Entre as garotas circula a história de Melissa (Bruna Linzmeyer), “a mulher mais devassa, mais pecadora de todos os tempos”, uma atriz e dançarina que “saía cada noite com um homem e chegou a fazer filmes em que aparecia nua”, antes de ter seu rosto queimado e deformado por uma desconhecida mascarada, exaltada por elas como um “anjo vingador”.
É evidente o fascínio que a figura mítica de Melissa exerce sobre as Preciosas, em especial sobre Mari e Michele. O substrato de desejo reprimido – e eventualmente convertido em violência – percorre todo o filme, manifestando-se de maneiras diversas. O narcisismo masculino evidente nos Vigilantes atinge seu ponto máximo na cena em que um deles, embevecido com seu corpo malhado, beija o próprio bíceps.
O grande mérito de Medusa é não se engessar como alegoria dessa dialética “desejo reprimido/violência”, mas deixar espaço para a ambiguidade, a ironia e a surpresa. Fissuras se abrem no fanatismo monolítico, dúvidas se insinuam, Eros cobra seus direitos.
Prosa e poesia
Chama a atenção o caráter orgânico da construção audiovisual. A iluminação é sempre expressiva, sobretudo nas cenas noturnas, dominadas o tempo todo por um jogo de cores bem definidas (o vermelho e o verde, o rosa e o azul), numa tensão cromática que de algum modo dialoga com a tensão dramática e a intensifica.

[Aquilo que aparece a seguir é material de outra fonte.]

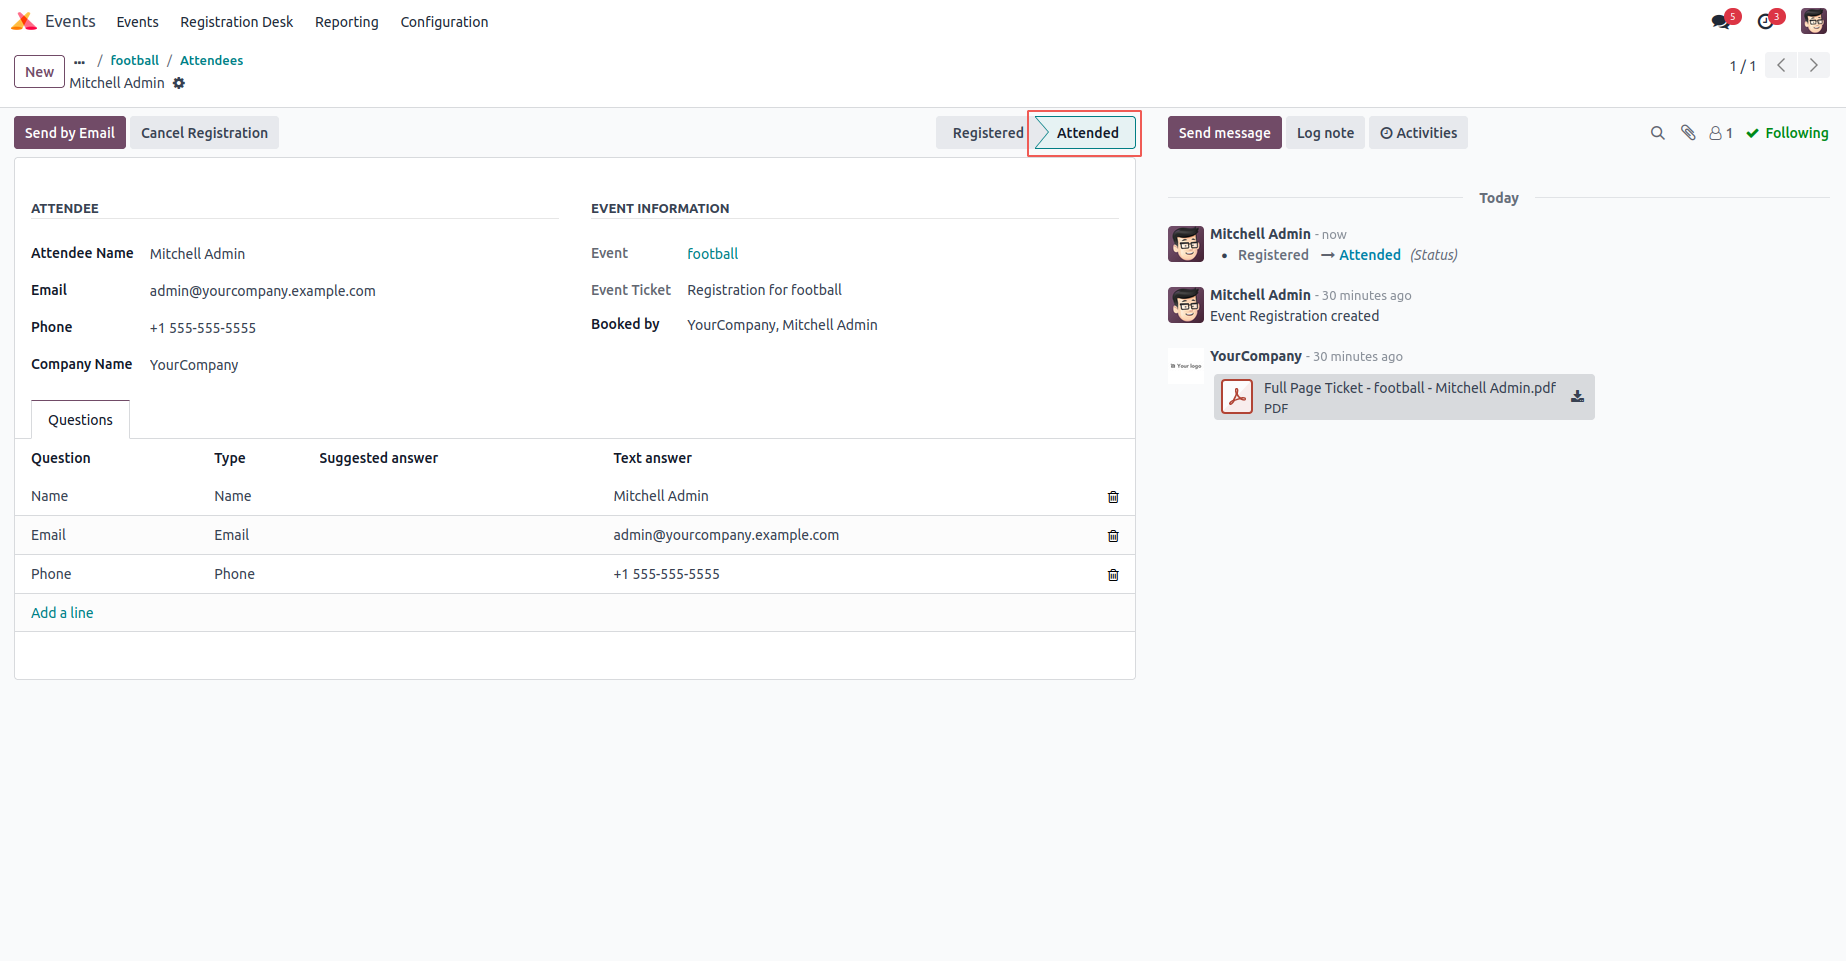
Task: Toggle the Following subscription status
Action: tap(1787, 133)
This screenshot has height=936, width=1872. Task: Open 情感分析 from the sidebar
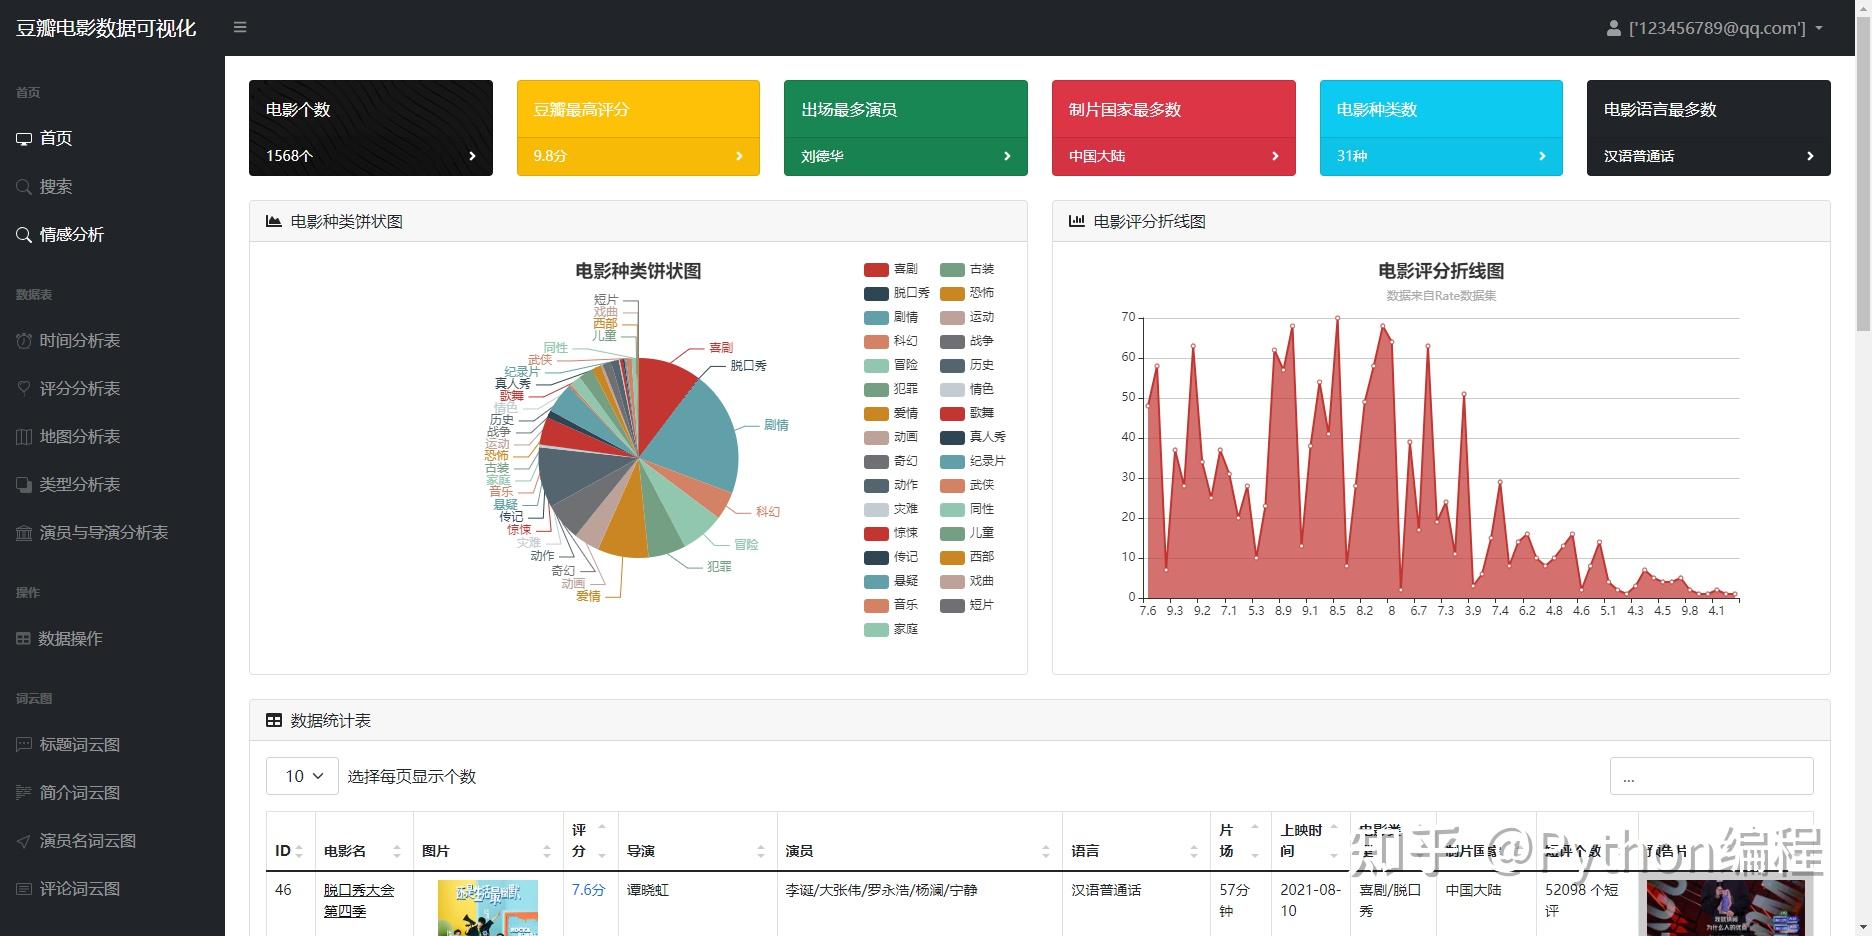[71, 234]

É na forma que Medusa alça seu voo. Algumas “rimas internas” situam o filme no limiar entre a prosa e a poesia. Um exemplo é o do líquido colorido que escorre no ralo de uma pia. Primeiro ele é verde, correspondendo ao creme facial usado por Mari. Depois, vermelho, do sangue de um ferimento. Por fim, amarelo, da maquiagem removida.
Outra situação recorrente, só aparentemente secundária, é a dos cartazes que se sobrepõem nos muros. Mari contempla intrigada a imagem de uma serpente que, em vez de rabo, tem uma segunda cabeça. No dia seguinte, uma frase religiosa ocupa seu lugar. Em outro cartaz, a serpente se enrosca num rosto humano. Mais uma frase religiosa a expulsa dali. Sempre a serpente, com sua carga simbólica ancestral de desejo e “pecado”.
A sobreposição de cartazes se mostra como uma guerra de discursos: o discurso ambíguo da arte, aberto a interpretações, e o discurso monolítico, unívoco, da religião. O pastor é explícito: “Não assistam à TV deles, não leiam o jornal deles. Não se deixem influenciar pelas pessoas do mundo”.
Boa parte da ironia vem da inspirada trilha sonora, que vai de uma versão gospel de “The house of the rising sun” (com o refrão “Serei bela, recatada e do lar”) a uma interpretação agressiva de “Vaca profana” na voz de Marina Senna.
Mulheres libertárias
Filme de grande riqueza de elementos e possibilidades de leitura, Medusa pode ser visto como a história de uma libertação, ou da força revolucionária do grito de uma mulher. Não deixa de ser significativo que uma nova geração de mulheres cineastas (Anita Rocha da Silveira, Beatriz Seigner, Gabriela Amaral, Juliana Rojas, Marina Meliande, etc.) esteja enveredando por distintas formas do fantástico para encarar as fraturas do mundo atual. O real é grande, mas não basta. A imaginação pode mais.
Em tempo: o nome Michele, da líder da milícia de patricinhas carolas, talvez seja mera coincidência.